遺産分割協議が成立する条件として、相続人全員の同意を得るということがあります。
そのため、遺産分割協議は、相続財産が大きかったり、相続人同士が疎遠であったり、不仲であるというような場合には争いになりやすい遺産分割と場合、取り決めまでにかかる期間が長くなったり、調停や訴訟に発展することがあります。
協議の内容に全員の合意が得られない場合は、家庭裁判所に調停を申し立てることもあります。
5. 相続財産の名義変更
遺産分割協議がまとまったら、遺産分割協議書を作成します。
作成した遺産分割協議書に各相続人の印鑑証明書を添付することで、不動産や預貯金の名義変更手続きが可能になります。
相続手続きの中でも重要な期限
相続手続きには、いくつかの重要な期限があります。
- 相続放棄・限定承認(3ヶ月以内)
- 準確定申告(4ヶ月以内)
- 相続税の申告と納付(10ヶ月以内)
- 相続登記の申請(3年以内)
相続放棄・限定承認(3ヶ月以内)
相続放棄(一切の財産を引き継がない手続き)や限定承認(プラス財産の範囲内でマイナス財産を引き継ぐ手続き)は、相続開始を知った日から3ヶ月以内が期限です。

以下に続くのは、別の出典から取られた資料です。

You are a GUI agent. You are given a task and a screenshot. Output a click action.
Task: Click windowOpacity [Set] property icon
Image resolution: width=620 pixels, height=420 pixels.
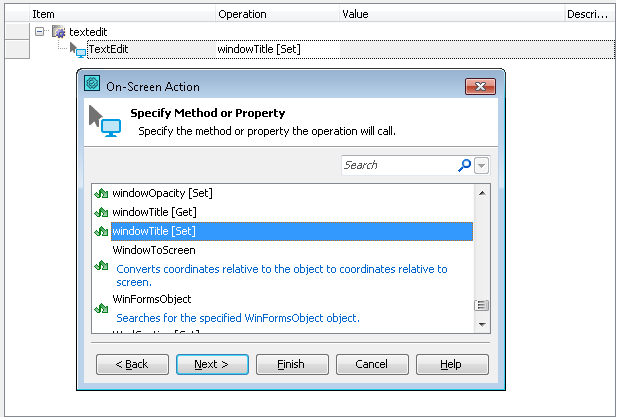pos(100,192)
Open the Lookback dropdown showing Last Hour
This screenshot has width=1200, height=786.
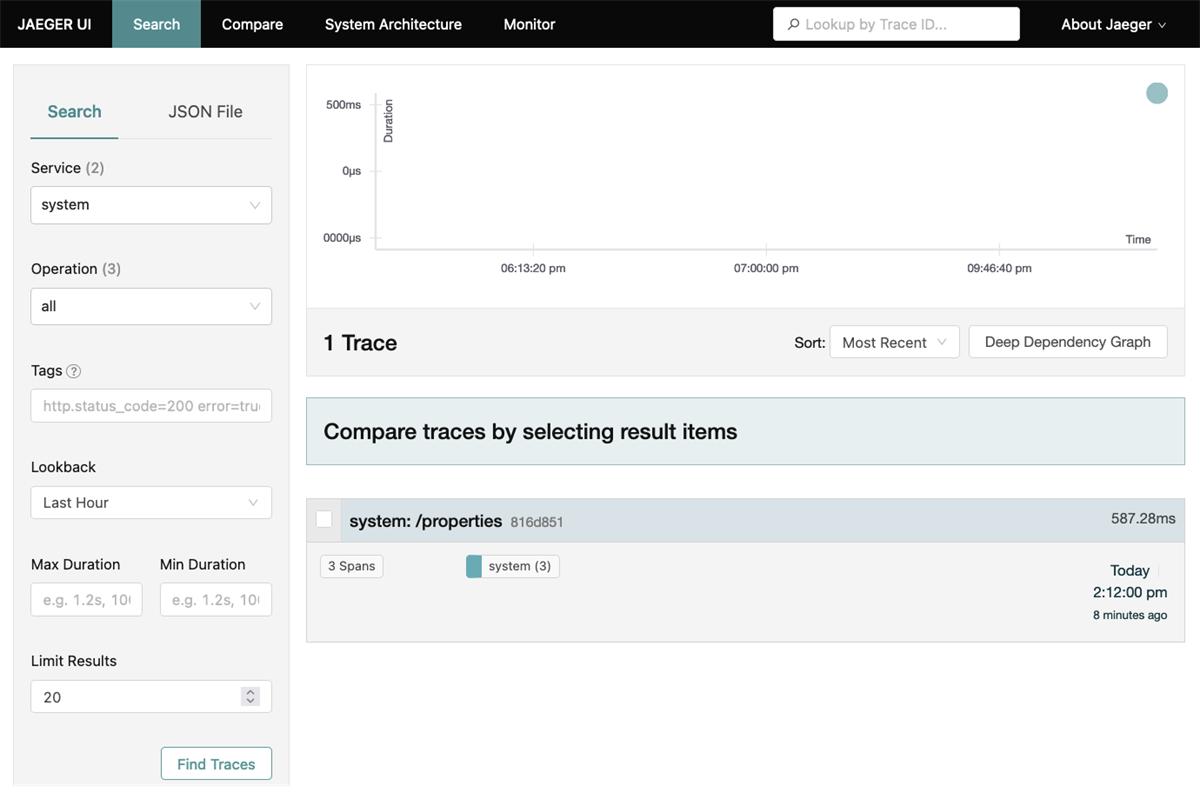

相続財産の確定が終わったタイミングで判断できるのが理想です。
準確定申告(4ヶ月以内)
被相続人の代わりに、亡くなった年の所得税の確定申告を行います。
死亡したことを知った日の翌日から4ヶ月以内に、申告をする必要があります。
相続税の申告と納付(10ヶ月以内)
遺産を受け取った人は、被相続人の死亡当時の納税地の税務署で相続税の申告を行います。
死亡したことを知った日の翌日から10ヶ月以内に申告と納付をする必要があります。
相続登記の申請(3年以内)
2024年4月1日から相続登記が義務化されています。
相続登記は、被相続人が死亡したことを知り、自身が不動産の所有権を取得することを知った日から3年以内に行う必要があります。

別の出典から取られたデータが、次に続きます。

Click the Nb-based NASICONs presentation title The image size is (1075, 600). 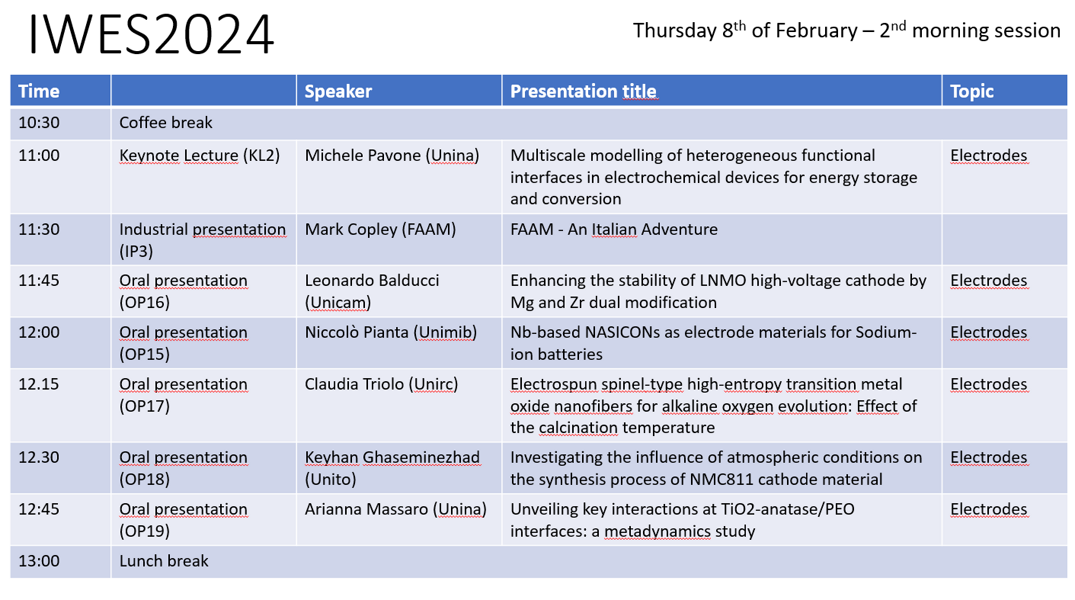point(713,343)
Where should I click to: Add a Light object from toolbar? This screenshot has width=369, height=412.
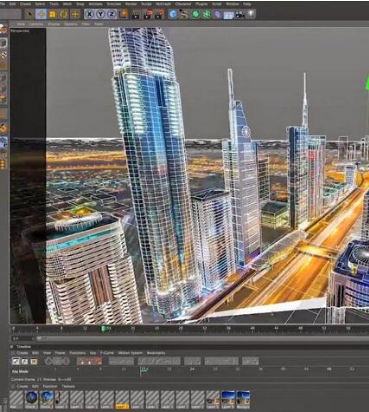(x=251, y=14)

また相続義務化前の相続も対象となり、起算点は施行日から3年以内です。
何もしないで期日を守らなかった場合、過料が科せられる可能性があります。
まとめ
今回は相続手続きの流れと期限について解説しました。
相続の法的な手続きを行うには、相続財産の調査や遺品などを整理して遺言書の有無を確認するというような作業が必要となります。
作業量を考えると、各相続の手続きの期限はかなり短く設定されているといっても良いかもしれません。
自力で難しいと感じた場合には、弁護士などの専門家に相談することを検討してください。